[Stored dataset items]:
┌──

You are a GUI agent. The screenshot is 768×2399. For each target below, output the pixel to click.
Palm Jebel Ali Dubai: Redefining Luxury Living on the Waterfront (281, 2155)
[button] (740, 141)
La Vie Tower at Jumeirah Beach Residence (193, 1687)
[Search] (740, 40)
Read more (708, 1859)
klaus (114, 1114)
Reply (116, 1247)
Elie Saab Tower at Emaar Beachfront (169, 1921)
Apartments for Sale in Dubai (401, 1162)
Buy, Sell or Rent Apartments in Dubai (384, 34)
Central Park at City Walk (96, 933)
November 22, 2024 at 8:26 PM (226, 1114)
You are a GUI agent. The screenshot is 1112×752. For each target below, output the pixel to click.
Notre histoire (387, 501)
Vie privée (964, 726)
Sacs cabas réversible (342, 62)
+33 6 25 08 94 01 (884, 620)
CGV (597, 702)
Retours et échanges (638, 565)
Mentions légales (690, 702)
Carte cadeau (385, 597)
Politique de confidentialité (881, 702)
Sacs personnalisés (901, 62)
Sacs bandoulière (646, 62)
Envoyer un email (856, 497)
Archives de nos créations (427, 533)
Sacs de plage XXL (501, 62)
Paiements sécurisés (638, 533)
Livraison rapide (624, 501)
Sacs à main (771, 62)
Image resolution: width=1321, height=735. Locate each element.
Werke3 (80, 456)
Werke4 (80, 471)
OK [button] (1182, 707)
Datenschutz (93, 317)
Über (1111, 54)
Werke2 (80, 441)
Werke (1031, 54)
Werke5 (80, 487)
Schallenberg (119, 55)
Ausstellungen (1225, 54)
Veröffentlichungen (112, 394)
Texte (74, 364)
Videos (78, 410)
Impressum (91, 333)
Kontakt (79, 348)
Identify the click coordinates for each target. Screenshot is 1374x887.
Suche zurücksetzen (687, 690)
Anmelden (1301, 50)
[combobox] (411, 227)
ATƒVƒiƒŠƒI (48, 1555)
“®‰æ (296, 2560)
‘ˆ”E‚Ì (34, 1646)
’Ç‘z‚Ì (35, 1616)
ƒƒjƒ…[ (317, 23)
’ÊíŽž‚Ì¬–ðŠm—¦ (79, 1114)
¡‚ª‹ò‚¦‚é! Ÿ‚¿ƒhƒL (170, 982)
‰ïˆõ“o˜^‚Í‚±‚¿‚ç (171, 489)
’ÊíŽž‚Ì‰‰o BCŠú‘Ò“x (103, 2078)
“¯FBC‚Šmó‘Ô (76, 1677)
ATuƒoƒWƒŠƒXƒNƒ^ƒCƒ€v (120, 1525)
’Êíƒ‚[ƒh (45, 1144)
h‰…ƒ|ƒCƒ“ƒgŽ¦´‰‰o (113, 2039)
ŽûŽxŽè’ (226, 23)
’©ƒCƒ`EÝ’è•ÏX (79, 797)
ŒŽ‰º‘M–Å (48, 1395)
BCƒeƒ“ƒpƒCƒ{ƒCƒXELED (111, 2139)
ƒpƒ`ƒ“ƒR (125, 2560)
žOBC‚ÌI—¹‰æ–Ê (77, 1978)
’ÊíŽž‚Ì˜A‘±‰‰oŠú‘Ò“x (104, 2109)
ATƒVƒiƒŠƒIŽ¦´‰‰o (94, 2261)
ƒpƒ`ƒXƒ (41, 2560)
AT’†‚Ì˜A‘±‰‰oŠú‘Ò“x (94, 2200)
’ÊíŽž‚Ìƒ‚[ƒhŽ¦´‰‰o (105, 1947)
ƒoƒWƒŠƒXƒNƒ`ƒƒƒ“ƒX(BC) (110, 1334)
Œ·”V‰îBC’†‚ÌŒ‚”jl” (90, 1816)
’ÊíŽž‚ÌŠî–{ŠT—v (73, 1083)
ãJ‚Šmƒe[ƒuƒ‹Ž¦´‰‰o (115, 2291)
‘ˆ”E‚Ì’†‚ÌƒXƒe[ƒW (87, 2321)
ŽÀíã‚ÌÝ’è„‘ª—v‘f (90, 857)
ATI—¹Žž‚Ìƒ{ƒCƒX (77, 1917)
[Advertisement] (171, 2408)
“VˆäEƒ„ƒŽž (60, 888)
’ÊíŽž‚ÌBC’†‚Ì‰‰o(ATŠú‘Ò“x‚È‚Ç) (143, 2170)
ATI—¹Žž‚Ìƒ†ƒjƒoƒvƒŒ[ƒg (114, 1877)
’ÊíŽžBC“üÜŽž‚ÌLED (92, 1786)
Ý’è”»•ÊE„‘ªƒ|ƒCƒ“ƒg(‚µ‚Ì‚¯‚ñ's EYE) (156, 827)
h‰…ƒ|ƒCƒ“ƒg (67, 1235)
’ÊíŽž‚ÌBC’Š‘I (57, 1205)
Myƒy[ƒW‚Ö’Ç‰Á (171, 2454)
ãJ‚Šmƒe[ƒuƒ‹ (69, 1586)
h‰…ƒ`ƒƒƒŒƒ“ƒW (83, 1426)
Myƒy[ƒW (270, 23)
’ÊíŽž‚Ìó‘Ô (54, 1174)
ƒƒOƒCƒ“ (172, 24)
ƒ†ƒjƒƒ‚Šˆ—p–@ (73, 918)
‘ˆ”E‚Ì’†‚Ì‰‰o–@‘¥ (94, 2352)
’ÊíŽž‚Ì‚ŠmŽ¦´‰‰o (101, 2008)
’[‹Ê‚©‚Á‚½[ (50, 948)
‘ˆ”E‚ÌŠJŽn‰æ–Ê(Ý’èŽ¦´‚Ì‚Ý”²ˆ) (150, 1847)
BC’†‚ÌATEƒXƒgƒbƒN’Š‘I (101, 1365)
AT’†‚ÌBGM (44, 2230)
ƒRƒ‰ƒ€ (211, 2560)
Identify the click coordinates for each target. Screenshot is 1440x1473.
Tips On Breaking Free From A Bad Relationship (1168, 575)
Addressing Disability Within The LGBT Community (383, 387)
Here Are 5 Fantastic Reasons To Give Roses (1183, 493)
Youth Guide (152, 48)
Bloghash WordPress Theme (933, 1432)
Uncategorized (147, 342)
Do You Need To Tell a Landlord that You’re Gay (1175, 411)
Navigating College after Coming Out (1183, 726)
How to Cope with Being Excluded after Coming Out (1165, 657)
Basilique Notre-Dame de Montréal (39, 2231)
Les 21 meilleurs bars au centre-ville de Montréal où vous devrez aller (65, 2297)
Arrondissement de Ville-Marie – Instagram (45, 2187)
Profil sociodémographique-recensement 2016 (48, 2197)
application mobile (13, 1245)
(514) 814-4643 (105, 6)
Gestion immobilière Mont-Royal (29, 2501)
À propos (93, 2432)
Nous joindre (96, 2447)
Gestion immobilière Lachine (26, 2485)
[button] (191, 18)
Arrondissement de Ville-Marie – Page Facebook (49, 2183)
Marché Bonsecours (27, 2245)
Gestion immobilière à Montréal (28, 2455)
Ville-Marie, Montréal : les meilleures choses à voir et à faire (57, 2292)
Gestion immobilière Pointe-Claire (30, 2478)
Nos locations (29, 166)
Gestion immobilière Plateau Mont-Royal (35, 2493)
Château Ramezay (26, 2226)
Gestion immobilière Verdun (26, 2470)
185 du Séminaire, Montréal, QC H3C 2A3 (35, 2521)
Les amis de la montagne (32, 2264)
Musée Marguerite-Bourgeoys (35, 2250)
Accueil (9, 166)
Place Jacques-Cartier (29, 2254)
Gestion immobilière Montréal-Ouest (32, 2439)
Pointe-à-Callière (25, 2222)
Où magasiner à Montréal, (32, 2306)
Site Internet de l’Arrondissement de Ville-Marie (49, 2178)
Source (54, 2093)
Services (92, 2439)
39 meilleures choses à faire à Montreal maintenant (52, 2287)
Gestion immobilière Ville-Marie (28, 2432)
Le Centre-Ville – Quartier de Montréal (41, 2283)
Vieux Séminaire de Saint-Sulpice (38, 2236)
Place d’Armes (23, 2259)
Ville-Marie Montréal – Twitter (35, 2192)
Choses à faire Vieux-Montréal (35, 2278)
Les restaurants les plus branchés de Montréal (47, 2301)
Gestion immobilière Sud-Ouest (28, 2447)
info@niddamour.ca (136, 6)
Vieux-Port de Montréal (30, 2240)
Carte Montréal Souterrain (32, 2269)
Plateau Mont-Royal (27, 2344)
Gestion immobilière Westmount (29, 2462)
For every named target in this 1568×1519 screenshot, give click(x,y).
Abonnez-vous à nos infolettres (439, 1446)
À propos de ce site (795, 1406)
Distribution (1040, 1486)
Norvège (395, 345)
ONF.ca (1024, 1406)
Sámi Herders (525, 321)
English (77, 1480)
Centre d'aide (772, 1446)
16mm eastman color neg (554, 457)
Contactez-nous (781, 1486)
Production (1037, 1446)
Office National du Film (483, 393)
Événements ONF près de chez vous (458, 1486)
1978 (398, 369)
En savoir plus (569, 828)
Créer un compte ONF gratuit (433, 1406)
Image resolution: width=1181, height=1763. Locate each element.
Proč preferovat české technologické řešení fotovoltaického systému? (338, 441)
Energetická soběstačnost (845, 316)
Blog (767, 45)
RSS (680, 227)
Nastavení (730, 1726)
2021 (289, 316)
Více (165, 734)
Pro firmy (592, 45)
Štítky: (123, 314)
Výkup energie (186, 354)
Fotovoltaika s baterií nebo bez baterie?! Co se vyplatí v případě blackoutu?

└──

[TASK PROMPT]:
Count the lines in the items above that contain the string "Plateau", treating uppercase and lowercase as different, and give only the number.

[TASK ANSWER]:
2